In the faded industrial town of Riverton, New Hampshire, the local library becomes a beacon for lost souls.
Journalist-author Halpern (A Dog Walks into a Nursing Home, 2013, etc.) has written a sweet if mild novel with genuine charm. Prominent among the lost souls is the librarian, Kit, 44, a sardonic, highly secretive woman trying to recover from a bad marriage. Fifteen-year-old Sunny is working at the library over the summer—court-ordered penance for stealing a dictionary—and trying to figure out her oddball parents, latter-day hippies with a secret of their own. Then there’s Rusty, 39, a one-time Wall Street high roller, down on his luck but with an improbable scheme to collect money from an old Riverton bank account that belonged to his mother.
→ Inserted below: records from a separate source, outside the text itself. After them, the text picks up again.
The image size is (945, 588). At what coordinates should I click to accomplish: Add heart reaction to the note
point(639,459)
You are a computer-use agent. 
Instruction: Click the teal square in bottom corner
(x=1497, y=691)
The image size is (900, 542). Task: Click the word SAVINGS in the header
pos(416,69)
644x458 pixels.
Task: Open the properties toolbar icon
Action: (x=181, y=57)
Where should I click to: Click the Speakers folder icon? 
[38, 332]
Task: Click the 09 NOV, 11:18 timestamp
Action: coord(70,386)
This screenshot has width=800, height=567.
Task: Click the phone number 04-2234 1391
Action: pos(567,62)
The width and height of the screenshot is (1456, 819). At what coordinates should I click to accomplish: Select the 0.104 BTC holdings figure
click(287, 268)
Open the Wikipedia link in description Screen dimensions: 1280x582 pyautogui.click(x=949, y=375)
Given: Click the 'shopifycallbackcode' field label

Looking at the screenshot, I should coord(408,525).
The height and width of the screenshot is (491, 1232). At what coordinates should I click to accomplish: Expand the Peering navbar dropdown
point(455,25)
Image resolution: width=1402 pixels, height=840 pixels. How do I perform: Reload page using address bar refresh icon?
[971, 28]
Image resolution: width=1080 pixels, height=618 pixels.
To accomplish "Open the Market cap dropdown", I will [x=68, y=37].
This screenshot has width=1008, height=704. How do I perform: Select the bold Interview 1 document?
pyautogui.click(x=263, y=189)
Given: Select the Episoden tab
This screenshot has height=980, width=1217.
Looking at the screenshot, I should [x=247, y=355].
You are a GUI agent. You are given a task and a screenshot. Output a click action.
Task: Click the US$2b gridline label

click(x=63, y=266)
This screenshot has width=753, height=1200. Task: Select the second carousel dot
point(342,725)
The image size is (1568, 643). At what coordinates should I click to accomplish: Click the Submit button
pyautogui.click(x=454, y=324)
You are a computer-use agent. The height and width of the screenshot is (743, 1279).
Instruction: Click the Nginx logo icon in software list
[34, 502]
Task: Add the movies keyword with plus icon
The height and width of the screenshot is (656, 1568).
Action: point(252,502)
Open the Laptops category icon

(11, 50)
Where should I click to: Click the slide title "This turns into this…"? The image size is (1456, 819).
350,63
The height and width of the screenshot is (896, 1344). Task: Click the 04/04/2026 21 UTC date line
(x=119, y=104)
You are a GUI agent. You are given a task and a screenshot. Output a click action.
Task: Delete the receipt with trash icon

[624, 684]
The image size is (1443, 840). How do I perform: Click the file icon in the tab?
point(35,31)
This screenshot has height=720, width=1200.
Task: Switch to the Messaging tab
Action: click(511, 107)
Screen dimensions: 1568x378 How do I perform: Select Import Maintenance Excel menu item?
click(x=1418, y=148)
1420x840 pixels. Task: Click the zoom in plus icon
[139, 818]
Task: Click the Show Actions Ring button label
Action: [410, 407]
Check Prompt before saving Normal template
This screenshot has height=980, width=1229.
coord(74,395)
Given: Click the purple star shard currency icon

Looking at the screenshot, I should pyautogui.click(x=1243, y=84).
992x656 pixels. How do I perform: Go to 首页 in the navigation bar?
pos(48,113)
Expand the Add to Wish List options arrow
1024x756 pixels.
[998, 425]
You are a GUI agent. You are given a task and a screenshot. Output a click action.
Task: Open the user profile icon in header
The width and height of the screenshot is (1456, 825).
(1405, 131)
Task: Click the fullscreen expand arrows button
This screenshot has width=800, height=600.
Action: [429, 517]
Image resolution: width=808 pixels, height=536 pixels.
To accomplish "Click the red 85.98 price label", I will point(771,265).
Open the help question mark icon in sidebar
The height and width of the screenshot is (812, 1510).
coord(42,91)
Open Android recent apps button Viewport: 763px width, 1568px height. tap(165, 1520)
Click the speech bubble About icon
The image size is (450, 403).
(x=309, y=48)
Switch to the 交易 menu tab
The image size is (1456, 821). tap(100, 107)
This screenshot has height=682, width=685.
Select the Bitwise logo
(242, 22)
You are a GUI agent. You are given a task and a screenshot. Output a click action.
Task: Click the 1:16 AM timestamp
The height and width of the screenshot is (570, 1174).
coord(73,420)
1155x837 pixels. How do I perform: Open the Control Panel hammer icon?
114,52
Joining in are The Four, lovable old-timers who “treated the [library] like a clubhouse.” The book meanders amiably, filling in the back stories of the central characters, until about the last third, when the narrative kicks into high gear with a death and a fire that lead to various resolutions. If the book were a TV show, you’d call it a dramedy. It’s about recovering from loss and building a family with people to whom you’re not necessarily related. There are a number of affecting moments, but there are also missteps: the big reveal—i.e., what happened with Kit’s husband—is complicated and verges on over-the-top. The last part suffers from too many teachable moments, mostly involving Kit’s overly wise shrink, Dr. Bondi. And the switching back and forth between narrators is distracting.
Still, the novel is suffused with a love of books and reading—each section starts with a line of poetry from a noted poet—and in the end, the library’s endearing denizens prove to be very good company.